A studio spokesperson told Deadline, “Given the current economic realities, after much consideration and evaluation, we have made the difficult decision to close filmmaking operations at Blue Sky Studios.”

The Blue Sky’s library and IP will remain part of Disney, and I hear there are no plans for another major studio to absorb Blue Sky’s employees and operations. A series based on Blue Sky’s Ice Age characters is already in the works for Disney+. Through five movies, the Ice Age series grossed $3.2 billion at the global box office.

Production on the Patrick Osborne-directed Nimona, which is dated for January 14, 2022, is being stopped and the film will no longer be released, Deadline has learned. Nimona, which had 10 months of production still left to complete, followed a young shape-shifter who teams with a mad scientist named Lord Ballister Blackheart to expose the ruler of the kingdom.

Following Disney’s acquisition of Fox, it was announced in August 2019 that Walt Disney Animation Studios president Andrew Millstein was named co-president of Blue Sky Studios, serving alongside co-president Rob Baird. Both Millstein and Baird are expected to exit in the wake of Blue Sky closing its doors.

The last Blue Sky release, Spies in Disguise, was distributed by Disney in December 2019; it didn’t do so well, grossing $66M at the domestic box office and $171M worldwide.
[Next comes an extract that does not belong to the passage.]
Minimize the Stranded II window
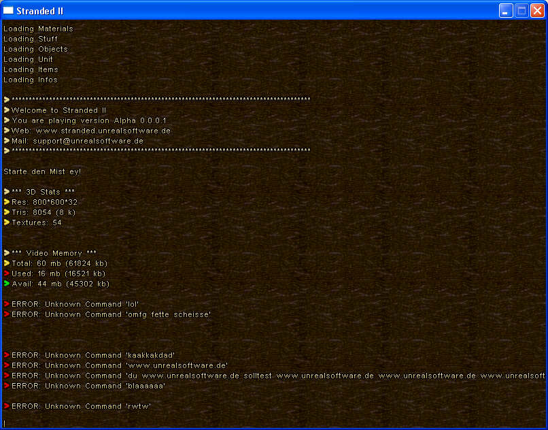 [x=507, y=10]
The hope was that pic starring Will Smith and Tom Holland would spur a franchise.

Blue Sky Studios was founded in February 1987 by Chris Wedge, Michael Ferraro, Carl Ludwig, Alison Brown, David Brown and Eugene Troubetzkoy after their employer, tech company MAGI (which coincidentally worked on the visual effects for Disney’s 1982 classic Tron), shut down. Blue Sky’s early clients included Bell Atlantic, Rayovac, Gillette and Braun, and the house created the animated insects for the 1996 MTV movie Joe’s Apartment. In August 1997, 20th Century Fox’s VFX company, VIFX, took a majority stake in Blue Sky and the animated studio began working on characters for Alien Resurrection, A Simple Wish, Mouse Hunt, Fight Club and Star Trek: Insurrection. This was prompted by Chris Meledandri, when he was serving as president of 20th Century Fox Animation.
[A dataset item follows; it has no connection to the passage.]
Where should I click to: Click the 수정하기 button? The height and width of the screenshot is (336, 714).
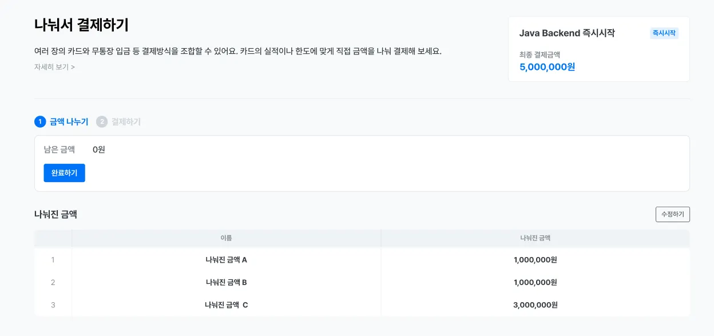[x=672, y=214]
However, it was the Wedge-directed 1998 animated short Bunny that would catapult Blue Sky into feature-length animation productions following its Best Animated Short Oscar win. Meledandri was also key in the expansion of Blue Sky with the Ice Age series before he left Fox to launch Illumination and another mutli-billion dollar franchise in Despicable Me. Blue Sky’s 2017 feature Ferdinand, directed by Carlos Saldanha, received an Oscar Best Animated Feature nomination.

Blue Sky’s top-grossing animation features at the worldwide box office were Ice Age: Dawn of the Dinosaurs (’09, $886M), Ice Age: Continental Drift (’12, $877M), Ice Age: Meltdown (’06, $660M), Rio 2 (’14, $500M), Rio (’11, $484M), Ice Age: Collision Course (’16, $408M), Ice Age (’02, $383M), Dr. Seuss’ Horton Hears a Who! (’08, $297M), Ferdinand (’17, $296M), Epic (’13, $268M), Robots (’05, $260M), The Peanuts Movie (’15, $246M) and Spies in Disguise (’19, $171M).